## start GIVEN INFORMATION

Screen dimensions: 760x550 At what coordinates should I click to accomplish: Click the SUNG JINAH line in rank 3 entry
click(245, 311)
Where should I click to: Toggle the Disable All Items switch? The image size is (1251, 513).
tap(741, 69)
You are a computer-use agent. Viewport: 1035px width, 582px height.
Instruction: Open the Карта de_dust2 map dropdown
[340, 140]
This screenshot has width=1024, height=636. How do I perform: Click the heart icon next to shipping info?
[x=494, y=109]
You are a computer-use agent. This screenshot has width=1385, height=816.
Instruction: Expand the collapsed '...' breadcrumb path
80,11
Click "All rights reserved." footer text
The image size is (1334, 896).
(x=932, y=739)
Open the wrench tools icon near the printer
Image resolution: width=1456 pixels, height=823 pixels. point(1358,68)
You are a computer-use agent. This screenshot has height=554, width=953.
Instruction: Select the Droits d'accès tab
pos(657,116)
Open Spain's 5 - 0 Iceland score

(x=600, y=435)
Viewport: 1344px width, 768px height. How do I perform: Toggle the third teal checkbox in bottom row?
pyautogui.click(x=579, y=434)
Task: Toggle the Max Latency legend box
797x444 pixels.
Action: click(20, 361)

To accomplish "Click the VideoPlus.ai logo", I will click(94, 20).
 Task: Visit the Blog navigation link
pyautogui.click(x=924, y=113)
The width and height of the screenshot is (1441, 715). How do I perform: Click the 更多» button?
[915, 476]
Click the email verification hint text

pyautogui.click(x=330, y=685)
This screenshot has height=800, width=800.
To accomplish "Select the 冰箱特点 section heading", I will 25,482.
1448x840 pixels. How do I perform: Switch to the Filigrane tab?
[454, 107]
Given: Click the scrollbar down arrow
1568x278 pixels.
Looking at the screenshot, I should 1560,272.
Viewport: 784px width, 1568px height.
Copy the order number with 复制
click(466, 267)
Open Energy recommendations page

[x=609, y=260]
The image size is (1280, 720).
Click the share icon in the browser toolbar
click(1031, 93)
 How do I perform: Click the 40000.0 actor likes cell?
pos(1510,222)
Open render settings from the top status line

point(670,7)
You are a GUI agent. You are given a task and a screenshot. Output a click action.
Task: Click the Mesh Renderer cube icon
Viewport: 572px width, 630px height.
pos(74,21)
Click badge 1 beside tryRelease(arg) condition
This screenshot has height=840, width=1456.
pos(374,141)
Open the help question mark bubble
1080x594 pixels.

## end GIVEN INFORMATION

### DESCRIPTION OF THE TASK:
Rewrite everything in the listing from the line containing "The image size is (1280, 720)." down to the end of the listing as a numbered list, leaving out any blank lines.

### EXERCISE SOLUTION:
1. The image size is (1280, 720).
2. Click the share icon in the browser toolbar
3. click(1031, 93)
4.  How do I perform: Click the 40000.0 actor likes cell?
5. pos(1510,222)
6. Open render settings from the top status line
7. point(670,7)
8. You are a GUI agent. You are given a task and a screenshot. Output a click action.
9. Task: Click the Mesh Renderer cube icon
10. Viewport: 572px width, 630px height.
11. pos(74,21)
12. Click badge 1 beside tryRelease(arg) condition
13. This screenshot has height=840, width=1456.
14. pos(374,141)
15. Open the help question mark bubble
16. 1080x594 pixels.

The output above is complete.